OKAY, LADS. Got a long post today, because I've been Experimenting. So there's nothing that brings me more delight than uncovering and trying new niche binding styles. I'm a little limited in that i only want styles that can contain a nice big novel, which excludes a lot of art book styles, which means that i get really excited when i find something truly different, like the k118. And for a few years. I've been ruminating on ben elbel's pixel bindings.
And for me, following a tutorial or taking a class... does not spark as much joy as rummaging around on my own and making my own mistakes. This fell by the wayside for a while, probably because I wasn't that experienced when i found out about it, slash I didn't have a story in mind with the right aesthetic. But it never left my mind. And when I found out about the genealogy of this style, with forerunners like alain taral combining bookbinding and woodworking (and marquetry! be still my beating heart) and the articulated binding style developed for italian phonebooks in the seventies, I was reinvigorated.
Oh, and the issue of wanting a book thematically compatible with pixel binding? That's gotta be C Language Cultivation, babey!
So, pixel binding. The broad concept is that it's a semi-flexible cover style created with squares of board material (pixels) hinged together with the covering material. I understood the principles. I bought 3mm tile spacers years ago for this exact project. It was still an ADVENTURE in iterative experiments. These are all C Language Cultivation, and from right to left, i shall call them v1, v2, and v3. And in the end, they were *also* an experiment in different materials. But for all of them, i went in with cover board squares, spaced, and with my turn-ins finished with doublures before casing in.
V1! I knew I was probably going to run into some unforseen game-breaking issue with this one, so I didnt sweat it too hard. I got my thinnest board (0.5mm), faux suede bookcloth, and i even misprinted my book (note the untrimmed fore edge) and just went for it anyways. I lined with more bookcloth. It's not a great book, the boards are awfully thin for the size of the book, my shoulders are HILARIOUSLY large, and my doublures want to come up at the corners, but it works! And the covers are NICE and flexible.

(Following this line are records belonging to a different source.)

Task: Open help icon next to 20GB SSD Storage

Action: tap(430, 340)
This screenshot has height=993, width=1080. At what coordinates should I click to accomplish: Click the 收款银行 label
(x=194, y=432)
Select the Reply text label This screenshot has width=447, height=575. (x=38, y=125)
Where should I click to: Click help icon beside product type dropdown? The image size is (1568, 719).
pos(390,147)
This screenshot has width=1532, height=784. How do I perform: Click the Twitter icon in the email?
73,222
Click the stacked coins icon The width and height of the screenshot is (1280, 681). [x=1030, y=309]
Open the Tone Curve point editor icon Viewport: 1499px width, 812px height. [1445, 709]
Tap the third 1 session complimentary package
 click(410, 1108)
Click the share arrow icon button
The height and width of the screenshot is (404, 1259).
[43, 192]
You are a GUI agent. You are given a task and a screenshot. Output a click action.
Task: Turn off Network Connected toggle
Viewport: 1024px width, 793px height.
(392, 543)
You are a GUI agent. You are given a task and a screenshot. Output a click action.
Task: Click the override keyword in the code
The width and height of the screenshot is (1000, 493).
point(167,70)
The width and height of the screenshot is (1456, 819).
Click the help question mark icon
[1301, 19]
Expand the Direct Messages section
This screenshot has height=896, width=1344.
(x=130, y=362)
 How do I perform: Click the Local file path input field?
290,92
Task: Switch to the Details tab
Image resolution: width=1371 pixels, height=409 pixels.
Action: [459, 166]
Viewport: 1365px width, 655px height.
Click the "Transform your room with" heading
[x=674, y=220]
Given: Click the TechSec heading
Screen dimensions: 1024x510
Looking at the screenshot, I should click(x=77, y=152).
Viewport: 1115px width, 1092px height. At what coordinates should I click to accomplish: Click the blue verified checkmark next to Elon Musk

V2! I felt confident, and it was time to break out the real leather. But my DREAM was to bind this in those old school royal blue compiler colors, and i didn't want to risk my good hide just yet, so i grabbed some hand-me-down goat. I did manage to goof things up by cutting my hide too large, needing to trim down some turn-ins after the pixels were in place, and then not being able to pare them. It's lined with paper rather than bookcloth, and despite trying to be careful, i DID punch through it once while trying to work it into the hinges. I also used my BEEFY board, 2.5mm, and the cover feels sooooo nice and luxe, but it is.... very, very stiff. Comparably.
(i am also struggling like HELL to get my squares right. this is a style that really prefers notebooks over actual story contents that need precise trimming and margins, but im stubborn.)
Okay!!! At this stage I was big confident and big impatient, and for v3, it was time for the good leather. I went for the same dimensions as the v2 case and tried to trim my text block less (mixed success). I measured my cover dimensions including the tile spacers and cut my hide to size and pared it carefully. And I went with in-between 1mm board and lined with paper, but was more careful with it. It was nearly, nearly brilliant. This was also a hand-me-down hide, and halfway through assembling the cover I realized... it was probably sheep. And sheep wants to screw you over and delaminate when it gets wet. The book is not bad at all, but it's undeniable that the hinges on v2 are MUCH more elegant and crisp than for v3.
But despite that, it's a very exciting success! Look at that FLEX! I'm almost definitely going to do a v4 (sob) when i get some blue goat hide (soon!), and this was a really cool set of iterations. There's all kinds of interesting quirks, like how i realized it was best for turn-ins and doublures to avoid having edges land too close to a hinge. Or one of the things that came down from alain taral's techniques is that for the best opening action the endpapers flyleaves are a single U-shaped sheet, laminated to the first and last pages of the text block, and then the book isn't cased in at the cover boards, but along the spine. I was so skeptical at first, but i gave all of my books the dangle test, and they performed admirably!!
If I hadn't accidentally used sheep instead of goat, I think I would be completely happy. But as it is, this is still a successful increment, and I'm one hundred confident I'll realize my vision next time!! I'm sure there are more secrets and hacks that I'm missing out on by not taking one of ben elbel's classes, but experimenting and failing myself makes me happier than ANYTHING.
I will say that for someone casually looking for this flexible cover effect... the horizontal hinges are much more for aesthetic than function. The cover is fixed at the spine as it is, so there's simply a limit to how much the cover can move outside that plane. If you're interested in the cover flex more than pixels specifically, I think the italians had it right, and vertical strips of board are the way to go. I'll be trying that out soon as well, but I don't have specific plans just yet. This was a really cool exploration and I'm so, so happy I finally committed to it!